Dan kemarin waktu saya ke pergi ke Bali dan di ajak untuk
makan di sebuah restoran kreativitas dari KR saya praktekan. Maklum
kondisi outdoor restoran remang-remang (kenapa sih harus remang?). Kali
ini bukan dengan bantuan flash dari kamera DSLR tapi flash dari kamera
yang terpasang di alat komunikasi Blackberry. Malah lebih mudah dari
metode KR karena tidak harus menyeting mode kamera menjadi BULB. Cukup
dengan seting iso ke 800 lalu menggunakan seting MANUAL dengan speed
sekitar 1/15-1/30 dan bukaan f.2.8.
Metodenya adalah kita menggunakan lampu flash Blackberry
sebagai FILL IN. Maksudnya untuk mengisi cahaya di bidang yang perlu
diterangi. Dan ternyata berhasil! Dengan flash Blackberry terasa jauh
lebih mudah. Karena nyala lampu flashnya tidak hanya sekali seperti
lampu flash DSLR tapi agak lama (1-2 detik?) seperti lampu continous.

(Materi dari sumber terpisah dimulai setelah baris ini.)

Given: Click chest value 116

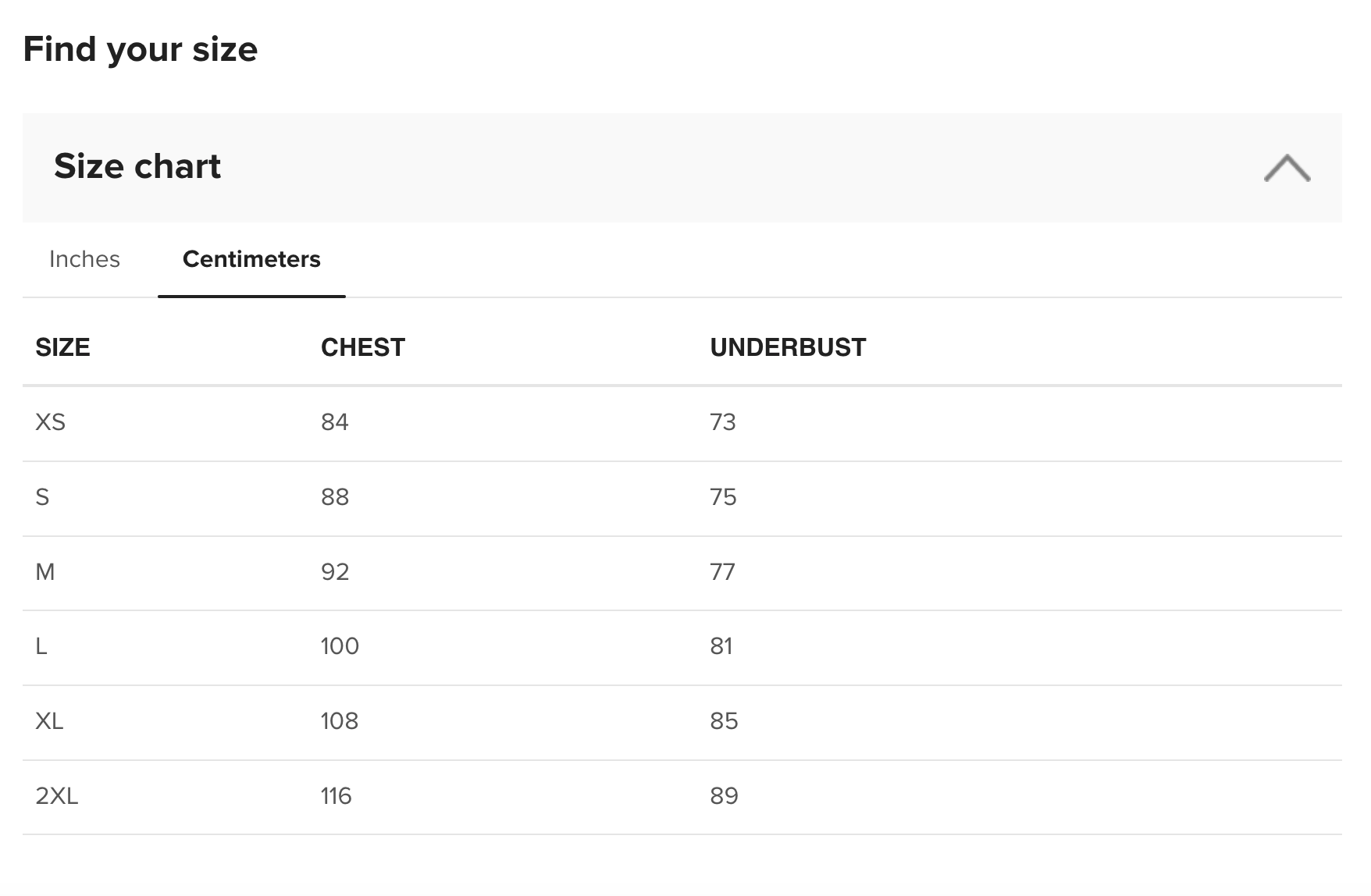Looking at the screenshot, I should pos(336,796).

Flash continous itu gunanya untuk mengukur pencahayaan obyek yang akan
difoto. Nah, ketika flash Blacberry menyala “agak lama” dengan cepat
saya menekan tombol kamera. Hasilnya seperti foto pertama yang paling
atas.
Sedang foto kedua saya menggunakan teknik BULBnya almarhum
KR : saya memanfaatkan nyala lampu flash DSLR teman saya untuk
pencahayaan dalam pemotretan. Kekurangan dari teknik ini adalah ketika
kita menyetingnya dengan BULB cahaya available yang ada di sana akan
terekam semua. Maka konsekuensi guncangan kamera akan tinggi karena
flash hanya mengisi ketika rana akan menutup. Maka foto yang dihasilkan
pun agak goyang-goyang. Lebih baik dengan teknik BULB ini jika tidak ada
cahaya availablenya alaias gelap total. Maka walaupun agak lama kita
menekan tombol tak ada cahaya available yang terekam. Dan ketika flash
menyala hanya cahaya itulah yang tertangkap kamera, otomatis probelm
guncangan kamera bisa diselesaikan.
Silakan mencoba teknik pencahayaan dengan teknik solongan cahaya flash orang ini!